The Washington Post reports:

He steps into his role as head of the NCTA amid massive change in the cable and telecom industry as those firms shift more toward broadband Internet access. Internet video firms such as Netflix, Hulu and Apple TV, meanwhile, threaten their paid television services.

Powell will represent the cable industry’s regulatory issues before Congress and the FCC. He replaces Kyle McSlarrow, who was recently named president of Comcast’s Washington office.

03/16/2011 10:42 AM EDT

The Wake-Up Call: All-Japan Nuclear Crisis Edition

- Japan was warned over two years ago, according to WikiLeaks cables. An official from the International Atomic Energy Agency (IAEA) said in December 2008 that safety rules were out of date and strong earthquakes would pose a "serious problem" for nuclear power stations.

In this cable summarizing a December 2008 meeting of the G8 Nuclear Safety and Security Group (NSSG), an embassy official wrote:

On earthquakes and nuclear safety, the IAEA presenter noted the Agency has officials in Japan to learn from Japan's recent experience dealing with earthquakes and described several areas of IAEA focus. First, he explained that safety guides for seismic safety have only been revised three times in the last 35 years and that the IAEA is now reexamining them. Also, the presenter noted recent earthquakes in some cases have exceeded the design basis for some nuclear plants, and that this a serious problem that is now driving seismic safety work. The IAEA is issuing a new guide on seismic evaluation to accompany existing guidelines on seismic hazard and design.
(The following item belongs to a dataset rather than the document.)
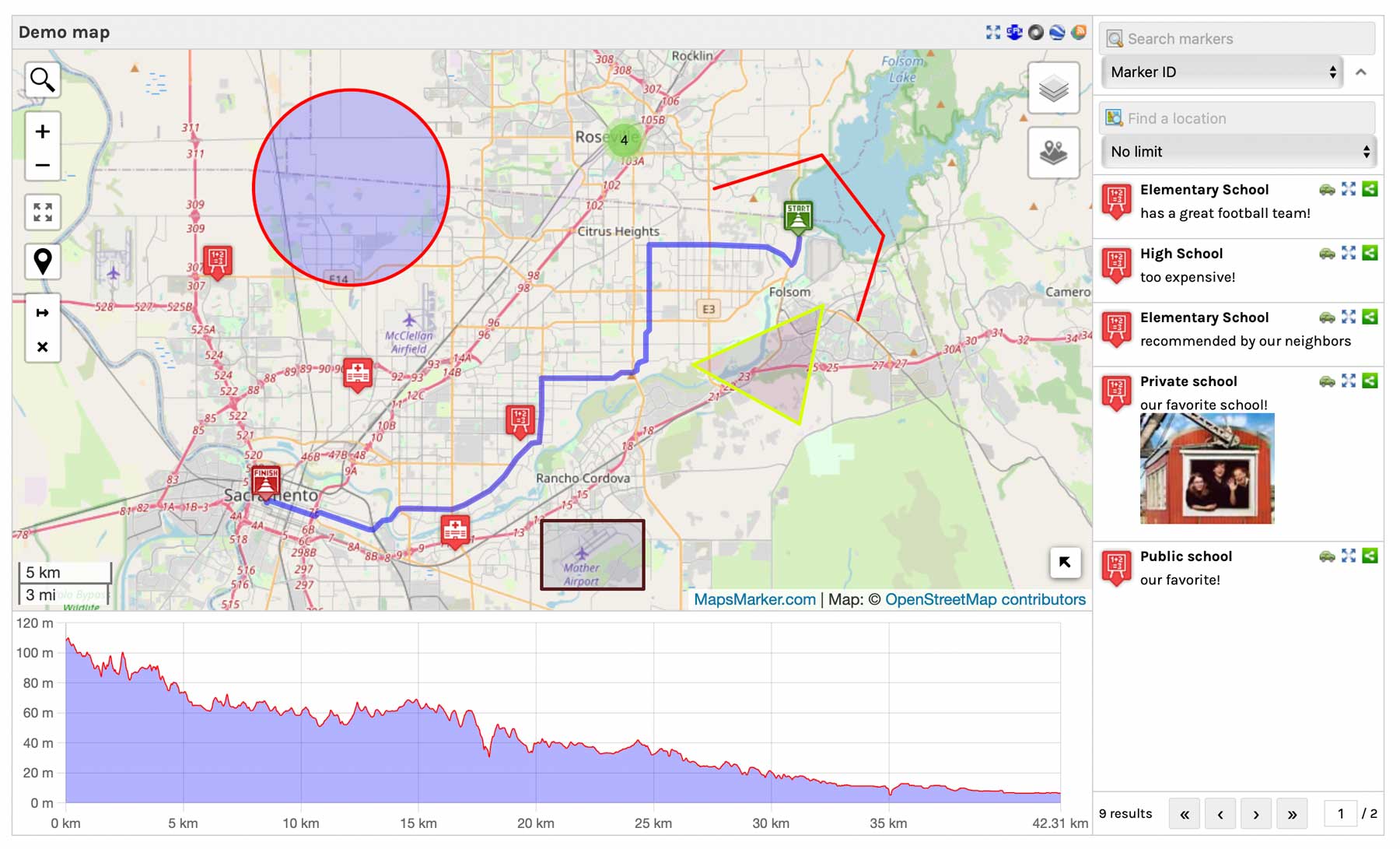
Task: Open the Marker ID sort dropdown
Action: (1221, 72)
Finally, the IAEA noted it had launched an International Seismic Safety Center at its September general conference to enhance safety, develop standards, pool and share knowledge.

- In the event of a nuclear disaster in the U.S., many residents do not have radiation-reducing medication.

- WSJ: Japan's nuclear-power crisis is reviving long-held doubts about the strength of the nation's nuclear regulatory system and its independence from government efforts to sell nuclear technology abroad.

- The state of Alaska is considering adding additional radiation monitors in rural areas as a precautionary measure as federal nuclear officials continue to monitor Japan's failing Fukushima Daiichi nuclear power plant.